I am now where I had always hoped to be in my career (my “dream job”) . I lead a team of 30 researchers , focused on different aspects of ALS and divided into 7 thematic areas. Our collective aim is to improve the outcome of people with ALS, by further understand disease variability in terms of genetics, clinical presentation and outcome, by finding new and better treatments, by enhancing our outcome measures, working on clinical trials, and by improving the patient journey from diagnosis to end of life.
What does a typical day look like for you?
My days are very varied. I work in Beaumont Hospital 2 days each week, one of which is devoted to our large National Multidisciplinary clinic for ALS and related disorders. This is a mammoth clinic lasting 8-10 hours, where we see over 80% of all Irish people with ALS/MND.
The remaining days are devoted to research and administration, which includes mentoring and supervising our Post Doctoral and graduate student researchers respectively, managing the administrative parts of our large research team, grant writing and reviewing, and data analysis from our various research projects. I am also Academic Director of the Trinity Biomedical Sciences Institute, and I spend at least 1 day each week working on management issues within the Institute.
Evenings and weekends are usually a struggle between work and family time. I edit a Journal and this usually happens on a Sunday afternoon.
I am PI on a Consortium that is studying ALS in Latin America, and am PI on a number of trials, so I have a busy travel schedule. Also as a senior researcher within European ALS, and Deputy Chair of our European Consortium, I also have quite a lot of travel to Consortium meetings , grant review panels and other advisory panels.
What do you find most challenging about your job?
Keeping everything on track, while also trying to have a work life balance. My 4 children are all grown up now, but that doesn’t mean that one stops being a parent. And we have our final Leaving Certificate this year.
What has been the highlight of your career to date?
Managing to find my “dream job” when there were very few sign posts along the way.
Tell me about someone who has influenced your decision to pursue your career?
The people that I have met along the way who have lived with ALS. Each clinical encounter teaches us something new.
What would you tell someone who is thinking about pursuing a career in STEM?
Go for it! We need people who are mathematically and scientifically literate. Biomedical science going to be a really exciting field in the coming years- and people who can understand and analyse “big data” will be in great demand.
What impact do you hope your role in FutureNeuro will have over the next five years?
Building a large multidisciplinary research programme that benefits people in Ireland with neurological illness. I think that the clinical domain of research is underdeveloped but has great potential in Ireland. We have an enormous bank of talent but sadly we still lose many of our best and brightest to other larger and better funded countries. My aim for ALS to get the correct treatment to the correct patient at the correct time and in the correct dose to make a difference in the progression of the disease.

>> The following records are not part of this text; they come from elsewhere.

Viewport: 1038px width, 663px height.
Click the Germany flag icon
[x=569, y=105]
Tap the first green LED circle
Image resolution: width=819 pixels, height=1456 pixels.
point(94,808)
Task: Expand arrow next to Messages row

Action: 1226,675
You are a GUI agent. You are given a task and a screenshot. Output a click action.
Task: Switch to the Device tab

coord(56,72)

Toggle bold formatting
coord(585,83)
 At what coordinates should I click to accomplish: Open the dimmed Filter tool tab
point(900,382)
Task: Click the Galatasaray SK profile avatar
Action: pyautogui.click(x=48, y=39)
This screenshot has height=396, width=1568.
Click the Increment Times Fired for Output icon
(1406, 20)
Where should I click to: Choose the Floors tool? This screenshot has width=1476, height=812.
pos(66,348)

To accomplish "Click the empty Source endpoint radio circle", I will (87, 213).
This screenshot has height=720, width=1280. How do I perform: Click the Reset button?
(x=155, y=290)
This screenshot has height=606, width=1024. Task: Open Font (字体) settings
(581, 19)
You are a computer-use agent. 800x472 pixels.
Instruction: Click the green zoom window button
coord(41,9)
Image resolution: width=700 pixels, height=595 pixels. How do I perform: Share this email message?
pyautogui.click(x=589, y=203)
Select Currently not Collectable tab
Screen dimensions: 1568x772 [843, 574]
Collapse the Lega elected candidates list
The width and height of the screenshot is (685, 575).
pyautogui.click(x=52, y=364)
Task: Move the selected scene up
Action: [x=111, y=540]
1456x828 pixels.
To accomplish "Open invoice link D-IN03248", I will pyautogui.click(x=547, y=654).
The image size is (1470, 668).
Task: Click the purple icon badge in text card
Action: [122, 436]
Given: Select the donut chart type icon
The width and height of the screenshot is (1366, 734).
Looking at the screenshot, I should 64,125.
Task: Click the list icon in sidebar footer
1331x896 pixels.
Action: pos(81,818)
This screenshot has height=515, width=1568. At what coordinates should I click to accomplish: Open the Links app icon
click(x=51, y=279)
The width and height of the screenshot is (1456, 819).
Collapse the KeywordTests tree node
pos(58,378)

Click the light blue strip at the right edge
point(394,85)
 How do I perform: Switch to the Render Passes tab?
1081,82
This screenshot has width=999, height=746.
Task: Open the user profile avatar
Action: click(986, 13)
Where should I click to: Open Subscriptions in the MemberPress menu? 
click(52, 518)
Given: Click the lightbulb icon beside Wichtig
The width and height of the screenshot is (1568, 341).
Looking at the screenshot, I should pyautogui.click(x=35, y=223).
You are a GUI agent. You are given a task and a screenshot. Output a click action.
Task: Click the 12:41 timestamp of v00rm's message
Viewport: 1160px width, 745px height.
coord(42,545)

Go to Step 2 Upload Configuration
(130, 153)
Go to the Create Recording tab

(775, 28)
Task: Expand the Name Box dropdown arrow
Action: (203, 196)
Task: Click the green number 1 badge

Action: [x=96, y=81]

What might someone be surprised to know about you?
I would have been a historian if I hadn’t studied medicine. Maybe when retire... And I am very fond of dark chocolate.
What do you do in your spare time?
Mostly reading (history, politics and current affairs), listening to early polyphonic choral music and travelling. Staying in touch with my family (there are lots of us and we are close) and my non-scientific friends. I play some musical instruments but I should practice more, and have been learning Spanish to facilitate my collaboration with colleagues in South America, but I need to work harder at this.